Predictors of atrial rhythm after atrioventricular node ablation for the treatment of paroxysmal atrial arrhythmias.
Objective: To assess the natural history of the atrial rhythm of patients with paroxysmal atrial arrhythmias undergoing atrioventricular node ablation and permanent pacemaker implantation.
Methods: A retrospective cohort study of consecutive patients identified from the pacemaker database and electrophysiology records of a tertiary referral hospital. Methods: 62 consecutive patients with paroxysmal atrial arrhythmias undergoing atrioventricular node ablation and permanent pacemaker implantation between 1988 and July 1996. Methods: (1) Atrial rhythm on final follow up ECG, classified as either ordered (sinus rhythm or atrial pacing) or disordered (atrial fibrillation, atrial flutter or atrial tachycardia). (2) Chronic atrial fibrillation, defined as a disordered rhythm on two consecutive ECGs (or throughout a 24 hour Holter recording) with no ordered rhythm subsequently documented.
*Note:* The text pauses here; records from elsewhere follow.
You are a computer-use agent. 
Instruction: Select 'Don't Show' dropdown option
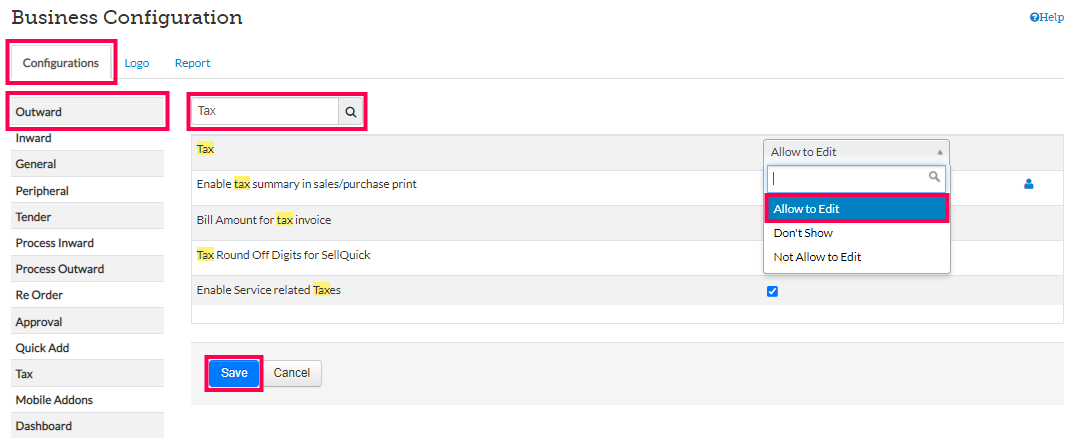803,233
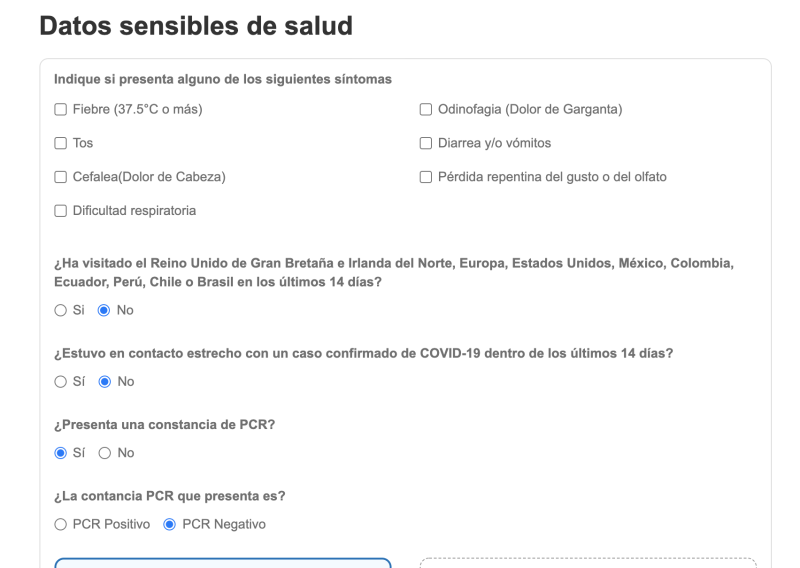
Task: Click the symptoms instruction text Indique si presenta
Action: click(x=222, y=80)
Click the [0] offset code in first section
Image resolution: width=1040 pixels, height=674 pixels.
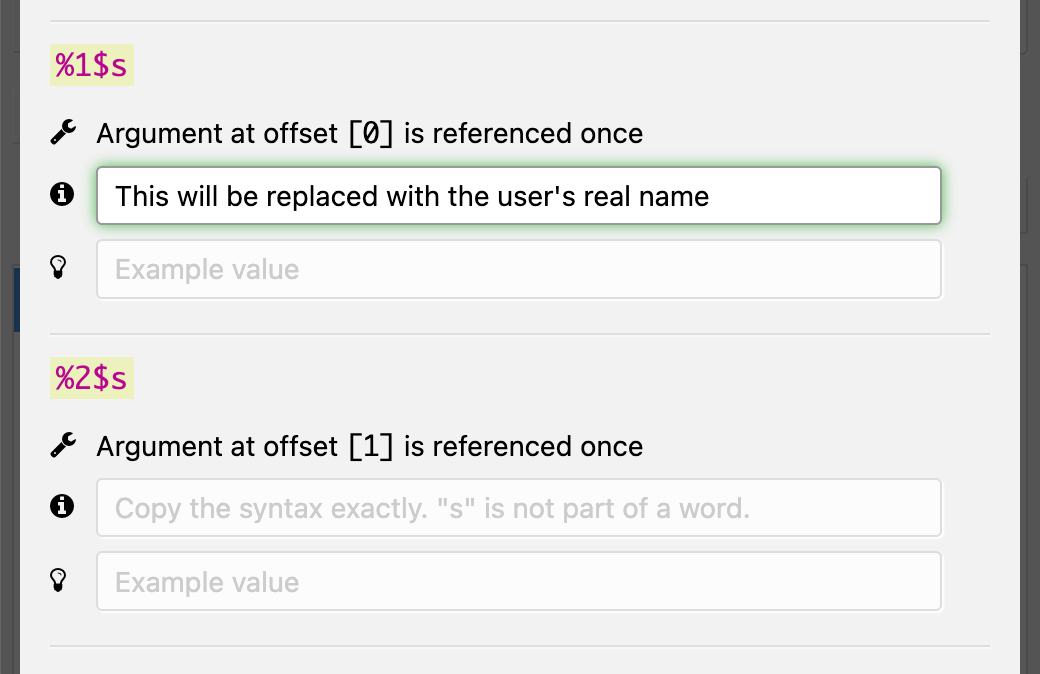371,133
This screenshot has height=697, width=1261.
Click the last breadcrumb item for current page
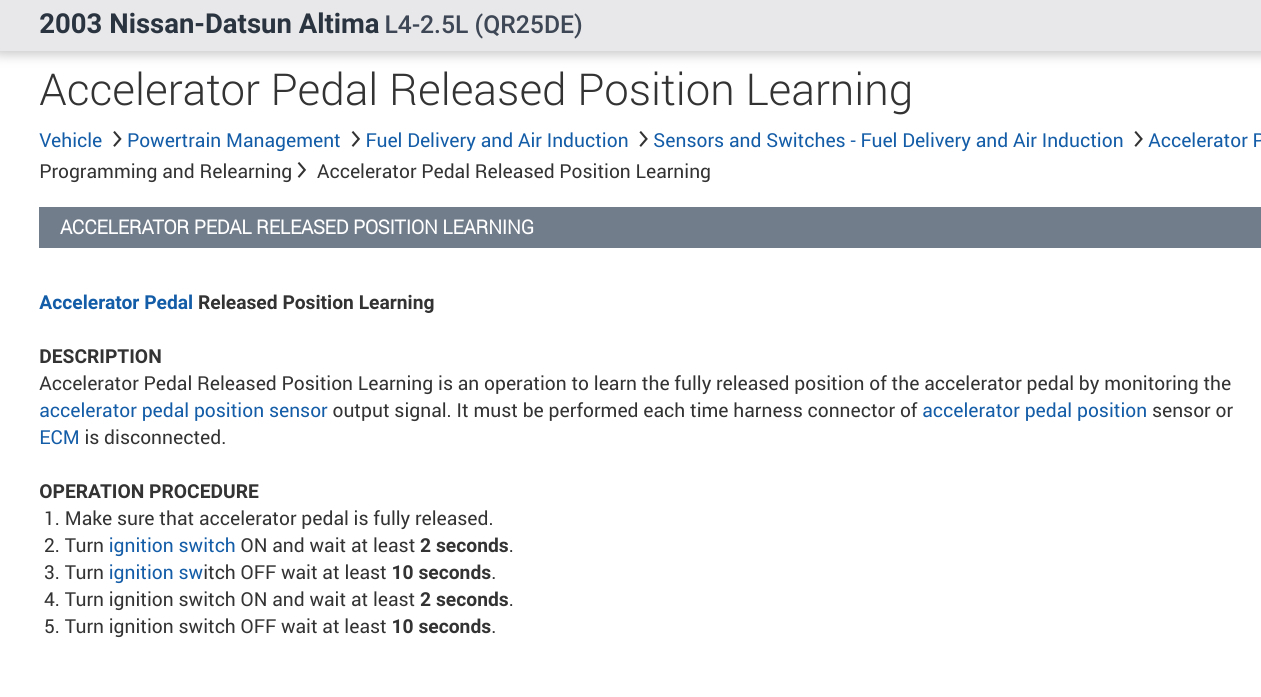point(513,172)
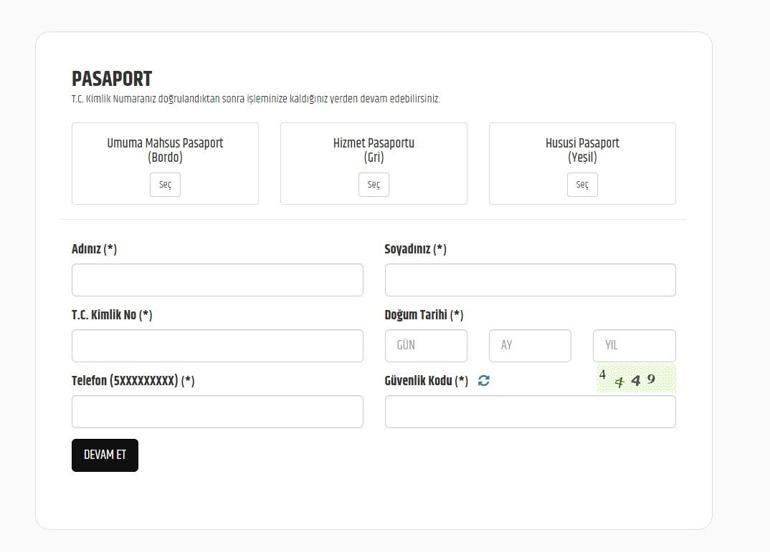Image resolution: width=770 pixels, height=552 pixels.
Task: Focus the Soyadınız text field
Action: coord(530,280)
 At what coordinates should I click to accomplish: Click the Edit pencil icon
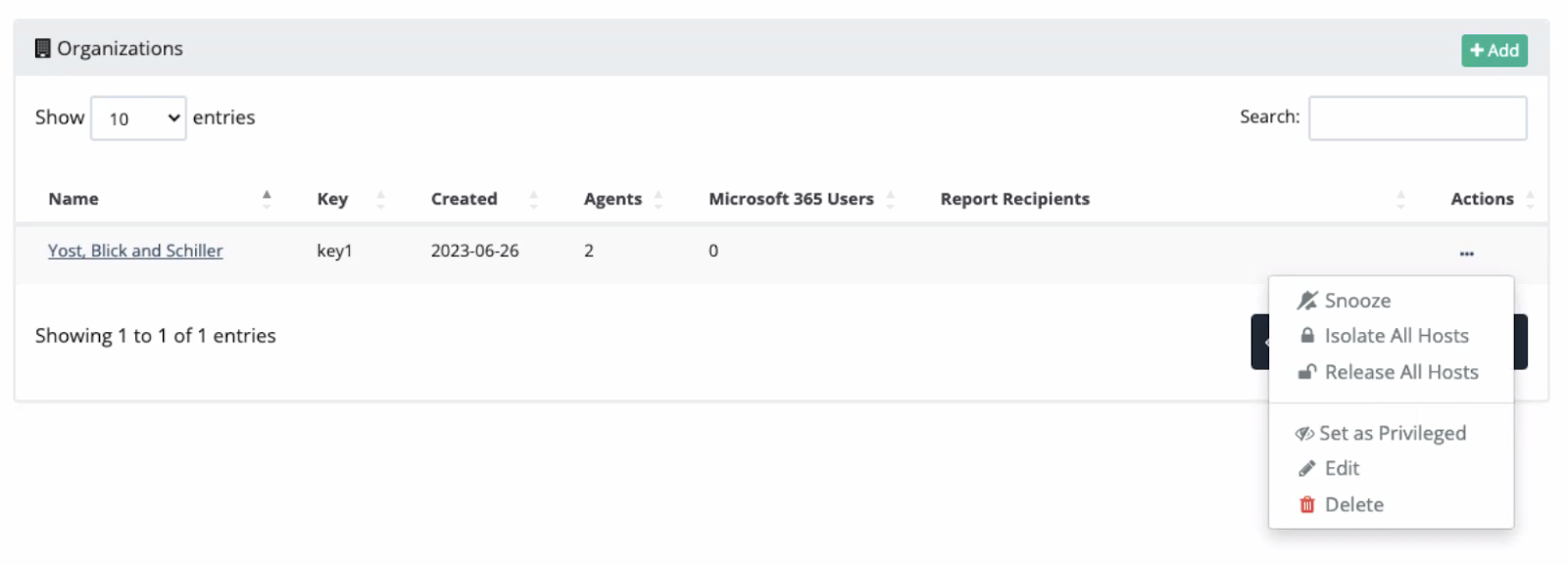click(x=1306, y=469)
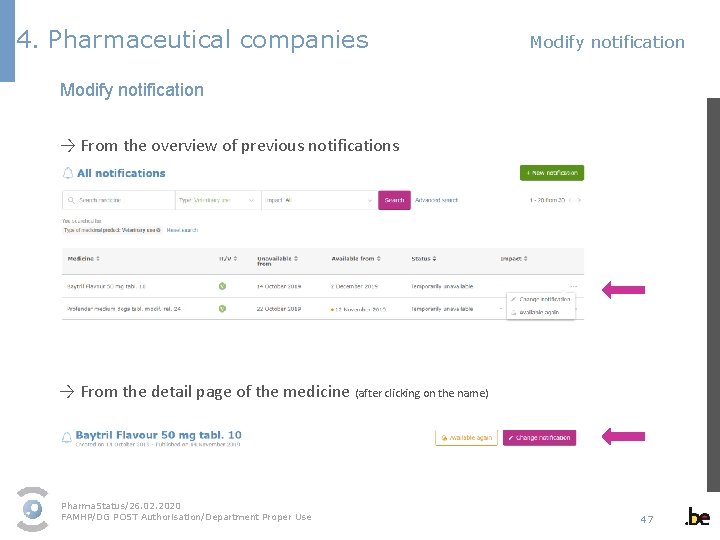Screen dimensions: 720x540
Task: Open the Impact filter dropdown
Action: point(319,200)
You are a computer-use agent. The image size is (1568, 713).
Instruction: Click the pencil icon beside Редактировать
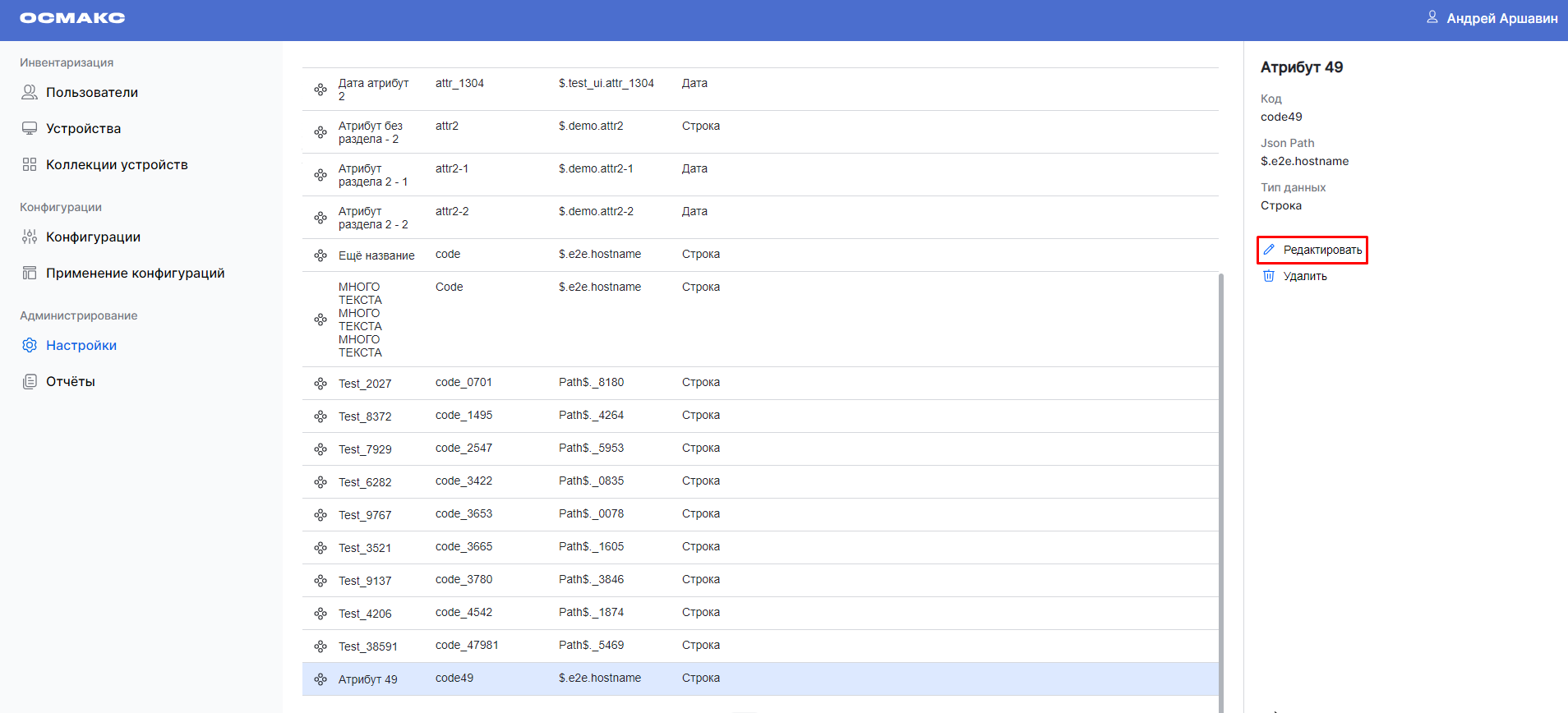click(1269, 250)
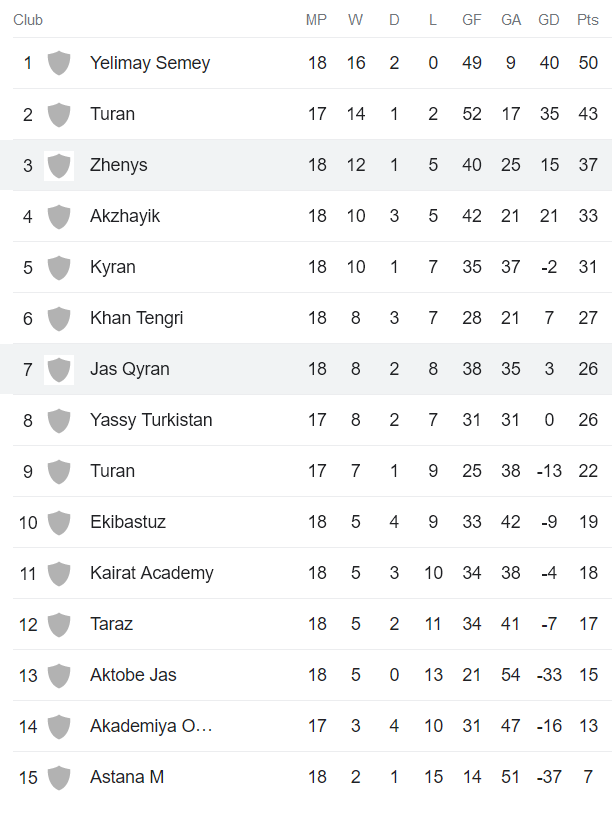612x813 pixels.
Task: Click the Turan crest in second place
Action: tap(59, 113)
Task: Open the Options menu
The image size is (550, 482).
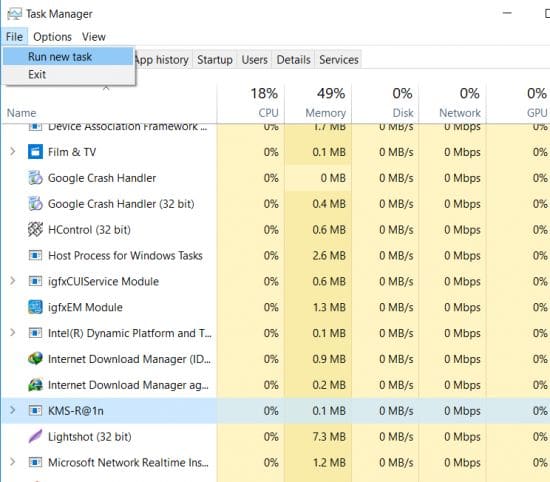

Results: Survival analysis showed that 75% of patients progressed to chronic atrial fibrillation by 2584 days (86 months). On multiple logistic regression analysis a history of electrical cardioversion, increasing patient age, and VVI pacing were associated with the development of chronic atrial fibrillation. A history of electrical cardioversion and increasing patient age were associated with a disordered atrial rhythm on the final follow up ECG.
Conclusions: Patients with paroxysmal atrial arrhythmias are at high risk of developing chronic atrial fibrillation. A history of direct current cardioversion.